======== TESTO IN ESAME
“Sulla terra vi sono due gemelli, uno dei due parte per un viaggio di andata e ritorno per una stella lontana…”
Potrebbe iniziare così la storia di Mark e Scott Kelly, due astronauti americani con una particolarità: essere gemelli omozigoti. È già curioso pensare ad una coppia di fratelli impegnati in un’attività così particolare, lo è più ancora saperli totalmente identici. È proprio questa loro peculiarità ad averli resi protagonisti di uno dei progetti più originali della NASA: il Twins Study. 12 Università, i NASA Biomedical Laboratories ed il National Space Biomedical Researc Institute Consortium, queste le forze in gioco in questo nuovo ed ambizioso progetto, a sua volta parte del più grande Human Research Program, di cui vi parleremo in breve.
Nati nel 1964 e selezionati come astronauti nel 1996, i fratelli Kelly non sono propriamente dei novellini. Sono entrambi piloti ufficiali della Marina americana con esperienza alla guida della passata generazione di “navicelle spaziali”, gli shuttle. Per Mark ci sono all’attivo ben quattro voli shuttle e 54 giorni nello spazio.
Scott, che abbiamo conosciuto grazie alla grande attività di divulgatore attraverso Twitter, è stato protagonista di due missioni shuttle prima di partire, nel 2010, per la sua prima missione di lunga durata nello spazio: ben 5 mesi e mezzo.
================
> CONSEGNA 1
Ricopia fedelmente il passo del testo sui fratelli Kelly compreso tra «Scott, che abbiamo» e «mesi e mezzo.», estremi inclusi.
> CONSEGNA 2
Elenca tutti gli anni scritti in cifre nel testo sui fratelli Kelly.
> CONSEGNA 3
Riprendi il testo sui fratelli Kelly e proseguilo dopo l'ultima frase riportata.
======== VOCI RIPORTATE
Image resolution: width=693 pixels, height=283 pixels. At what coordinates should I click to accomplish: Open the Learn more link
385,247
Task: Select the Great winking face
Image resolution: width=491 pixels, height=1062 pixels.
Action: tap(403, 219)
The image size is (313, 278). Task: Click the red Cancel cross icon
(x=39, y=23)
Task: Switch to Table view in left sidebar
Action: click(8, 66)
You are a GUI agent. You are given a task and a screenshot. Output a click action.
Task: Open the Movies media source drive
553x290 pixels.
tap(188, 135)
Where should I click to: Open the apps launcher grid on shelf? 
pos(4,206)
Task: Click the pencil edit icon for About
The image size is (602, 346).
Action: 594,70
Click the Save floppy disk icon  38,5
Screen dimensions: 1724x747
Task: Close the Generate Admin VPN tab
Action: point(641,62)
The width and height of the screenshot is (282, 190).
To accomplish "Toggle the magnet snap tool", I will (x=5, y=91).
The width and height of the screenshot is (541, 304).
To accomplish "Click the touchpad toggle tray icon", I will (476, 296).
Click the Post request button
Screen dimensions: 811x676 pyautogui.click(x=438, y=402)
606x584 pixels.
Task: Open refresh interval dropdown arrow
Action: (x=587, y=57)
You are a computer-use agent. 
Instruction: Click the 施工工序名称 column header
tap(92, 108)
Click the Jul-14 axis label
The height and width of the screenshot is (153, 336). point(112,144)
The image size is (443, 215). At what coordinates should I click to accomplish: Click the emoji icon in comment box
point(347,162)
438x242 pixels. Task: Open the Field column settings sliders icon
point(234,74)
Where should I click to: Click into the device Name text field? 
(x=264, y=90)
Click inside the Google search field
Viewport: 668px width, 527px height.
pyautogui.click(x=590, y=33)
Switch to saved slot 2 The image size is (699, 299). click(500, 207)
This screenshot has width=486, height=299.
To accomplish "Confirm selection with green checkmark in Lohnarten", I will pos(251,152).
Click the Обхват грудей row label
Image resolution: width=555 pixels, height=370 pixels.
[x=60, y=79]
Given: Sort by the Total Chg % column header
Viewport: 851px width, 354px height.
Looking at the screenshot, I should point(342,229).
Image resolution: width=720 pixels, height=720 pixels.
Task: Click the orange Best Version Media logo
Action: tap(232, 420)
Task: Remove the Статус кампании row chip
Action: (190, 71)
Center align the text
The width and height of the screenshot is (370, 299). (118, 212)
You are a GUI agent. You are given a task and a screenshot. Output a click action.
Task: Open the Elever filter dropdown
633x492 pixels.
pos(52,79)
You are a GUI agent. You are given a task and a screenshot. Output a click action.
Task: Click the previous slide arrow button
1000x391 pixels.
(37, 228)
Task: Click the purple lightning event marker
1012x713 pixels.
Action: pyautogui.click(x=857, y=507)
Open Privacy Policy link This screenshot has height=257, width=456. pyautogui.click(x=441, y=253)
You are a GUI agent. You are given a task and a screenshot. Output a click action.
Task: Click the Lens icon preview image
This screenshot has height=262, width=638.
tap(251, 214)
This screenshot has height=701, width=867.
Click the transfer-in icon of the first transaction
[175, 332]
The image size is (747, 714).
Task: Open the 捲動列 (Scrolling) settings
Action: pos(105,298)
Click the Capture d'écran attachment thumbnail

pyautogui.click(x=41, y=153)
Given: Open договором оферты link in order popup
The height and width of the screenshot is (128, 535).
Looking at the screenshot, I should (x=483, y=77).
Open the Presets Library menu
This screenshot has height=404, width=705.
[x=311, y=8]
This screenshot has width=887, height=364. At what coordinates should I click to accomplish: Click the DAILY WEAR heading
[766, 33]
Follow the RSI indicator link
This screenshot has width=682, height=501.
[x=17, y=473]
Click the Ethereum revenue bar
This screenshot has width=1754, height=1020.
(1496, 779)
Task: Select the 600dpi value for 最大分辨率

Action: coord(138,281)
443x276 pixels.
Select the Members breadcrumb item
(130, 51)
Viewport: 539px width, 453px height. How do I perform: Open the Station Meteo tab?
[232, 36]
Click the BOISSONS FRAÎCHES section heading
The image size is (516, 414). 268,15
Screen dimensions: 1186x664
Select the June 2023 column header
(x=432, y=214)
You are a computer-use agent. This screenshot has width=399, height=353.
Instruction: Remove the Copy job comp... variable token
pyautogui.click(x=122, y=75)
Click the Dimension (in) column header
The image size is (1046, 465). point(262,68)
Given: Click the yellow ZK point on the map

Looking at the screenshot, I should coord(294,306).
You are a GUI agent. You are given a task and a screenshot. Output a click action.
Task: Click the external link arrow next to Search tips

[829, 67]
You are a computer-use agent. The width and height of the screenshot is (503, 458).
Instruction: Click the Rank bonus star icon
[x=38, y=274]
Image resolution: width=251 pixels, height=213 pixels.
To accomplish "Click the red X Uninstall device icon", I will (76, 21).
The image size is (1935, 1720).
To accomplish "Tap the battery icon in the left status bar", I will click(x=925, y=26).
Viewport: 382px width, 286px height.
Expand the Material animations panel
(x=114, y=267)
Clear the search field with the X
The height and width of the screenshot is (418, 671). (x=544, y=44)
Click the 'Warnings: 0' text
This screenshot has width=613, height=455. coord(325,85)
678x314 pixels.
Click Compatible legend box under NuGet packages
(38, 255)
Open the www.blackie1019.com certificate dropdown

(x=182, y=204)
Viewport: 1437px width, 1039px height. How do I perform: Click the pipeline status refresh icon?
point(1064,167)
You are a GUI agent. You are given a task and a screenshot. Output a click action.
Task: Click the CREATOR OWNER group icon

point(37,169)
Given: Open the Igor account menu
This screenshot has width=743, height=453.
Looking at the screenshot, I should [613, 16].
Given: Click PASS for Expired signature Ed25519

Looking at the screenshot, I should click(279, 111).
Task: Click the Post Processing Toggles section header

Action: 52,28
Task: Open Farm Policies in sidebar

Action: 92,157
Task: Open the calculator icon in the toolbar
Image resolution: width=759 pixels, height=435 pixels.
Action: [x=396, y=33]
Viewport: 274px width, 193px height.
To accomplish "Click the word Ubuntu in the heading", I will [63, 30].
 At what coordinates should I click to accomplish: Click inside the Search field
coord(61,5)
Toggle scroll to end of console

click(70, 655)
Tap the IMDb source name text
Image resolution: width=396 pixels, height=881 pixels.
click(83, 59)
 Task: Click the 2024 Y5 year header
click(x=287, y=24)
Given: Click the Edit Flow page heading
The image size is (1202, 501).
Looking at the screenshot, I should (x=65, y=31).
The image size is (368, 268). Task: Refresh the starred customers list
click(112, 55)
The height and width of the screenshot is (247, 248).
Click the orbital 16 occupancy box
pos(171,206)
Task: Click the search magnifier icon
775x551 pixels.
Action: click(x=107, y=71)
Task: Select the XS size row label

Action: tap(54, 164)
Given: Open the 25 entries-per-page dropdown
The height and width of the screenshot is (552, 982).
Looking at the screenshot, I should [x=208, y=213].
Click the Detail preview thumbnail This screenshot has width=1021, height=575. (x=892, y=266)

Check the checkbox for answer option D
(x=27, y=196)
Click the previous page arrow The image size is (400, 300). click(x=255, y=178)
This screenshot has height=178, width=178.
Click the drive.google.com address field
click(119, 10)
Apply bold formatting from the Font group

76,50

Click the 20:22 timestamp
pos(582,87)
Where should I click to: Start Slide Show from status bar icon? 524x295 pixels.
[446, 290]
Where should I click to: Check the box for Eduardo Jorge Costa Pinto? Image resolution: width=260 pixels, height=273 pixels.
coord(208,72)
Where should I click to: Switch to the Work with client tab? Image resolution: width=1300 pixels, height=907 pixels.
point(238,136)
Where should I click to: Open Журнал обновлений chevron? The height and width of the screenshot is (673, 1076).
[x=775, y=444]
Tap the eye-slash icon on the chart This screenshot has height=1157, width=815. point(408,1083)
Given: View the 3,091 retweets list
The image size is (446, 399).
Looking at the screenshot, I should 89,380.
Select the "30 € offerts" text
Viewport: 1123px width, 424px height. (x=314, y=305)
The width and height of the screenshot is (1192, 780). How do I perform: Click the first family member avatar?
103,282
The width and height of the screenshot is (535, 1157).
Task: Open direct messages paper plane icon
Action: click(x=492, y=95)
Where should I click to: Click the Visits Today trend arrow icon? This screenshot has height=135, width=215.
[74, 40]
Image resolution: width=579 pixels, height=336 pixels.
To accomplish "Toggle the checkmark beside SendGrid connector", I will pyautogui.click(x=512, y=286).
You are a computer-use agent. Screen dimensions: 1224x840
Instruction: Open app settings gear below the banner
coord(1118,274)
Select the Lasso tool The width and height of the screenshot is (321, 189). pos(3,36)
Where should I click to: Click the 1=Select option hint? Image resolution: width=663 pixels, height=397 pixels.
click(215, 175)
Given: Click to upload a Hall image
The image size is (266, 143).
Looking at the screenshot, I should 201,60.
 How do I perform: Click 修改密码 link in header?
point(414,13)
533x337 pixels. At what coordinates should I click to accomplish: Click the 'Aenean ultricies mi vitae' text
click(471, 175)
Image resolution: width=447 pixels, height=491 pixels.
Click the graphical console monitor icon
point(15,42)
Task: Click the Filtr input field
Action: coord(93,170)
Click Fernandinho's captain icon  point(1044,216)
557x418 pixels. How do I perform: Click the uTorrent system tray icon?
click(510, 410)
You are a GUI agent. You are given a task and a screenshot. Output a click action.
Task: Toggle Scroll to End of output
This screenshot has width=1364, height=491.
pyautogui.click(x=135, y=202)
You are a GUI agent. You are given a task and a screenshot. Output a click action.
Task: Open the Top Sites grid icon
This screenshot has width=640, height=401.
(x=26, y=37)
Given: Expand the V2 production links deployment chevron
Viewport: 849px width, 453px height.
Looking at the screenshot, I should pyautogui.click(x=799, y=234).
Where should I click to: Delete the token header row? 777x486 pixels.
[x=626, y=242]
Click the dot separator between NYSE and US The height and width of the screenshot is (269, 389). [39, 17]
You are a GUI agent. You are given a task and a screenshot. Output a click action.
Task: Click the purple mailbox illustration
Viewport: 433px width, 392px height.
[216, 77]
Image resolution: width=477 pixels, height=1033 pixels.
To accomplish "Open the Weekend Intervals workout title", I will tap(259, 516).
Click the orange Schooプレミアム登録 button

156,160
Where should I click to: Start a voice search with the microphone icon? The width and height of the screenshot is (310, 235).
================
> RISPOSTA 1
Scott, che abbiamo conosciuto grazie alla grande attività di divulgatore attraverso Twitter, è stato protagonista di due missioni shuttle prima di partire, nel 2010, per la sua prima missione di lunga durata nello spazio: ben 5 mesi e mezzo.

> RISPOSTA 2
1964, 1996, 2010

> RISPOSTA 3
In vista del prossimo obiettivo dell’Odissea dell’uomo nello spazio, ovvero la prima missione umana sul pianeta rosso, Marte, l’Agenzia Spaziale si sta adoperando in una serie di studi volti a capire in che modo una lunga permanenza nello spazio possa influenzare il corpo e la mente degli astronauti. Mentre nell’Arcipelago delle Hawaii prosegue il progetto S-MARS, e sulla Stazione Spaziale internazionale ci si adopera per imparare a coltivare ortaggi in assenza di gravità, Mark e Scott si adoperano per comprendere cosa succede a due uomini dotati di un identico DNA esposti a condizioni totalmente differenti, quale l’ambiente terreste o la ISS, per un anno.
Scott è tornato sulla Terra il 3 marzo 2016 dopo 342 giorni nello spazio, il primo americano a fare un viaggio spaziale di questa durata, insieme all’astronauta russo Kornienko. Suo fratello Mark, rimasto a Terra, rappresenta il controllo per i più di 30 esperimenti a cui Scott ed il collega russo sono stati sottoposti in orbita e che hanno coinvolto numerosi aspetti della fisiologia umana quali l’efficienza cardiovascolare, ossigenazione e volumetria del sangue, densità ossea ed invecchiamento cellulare.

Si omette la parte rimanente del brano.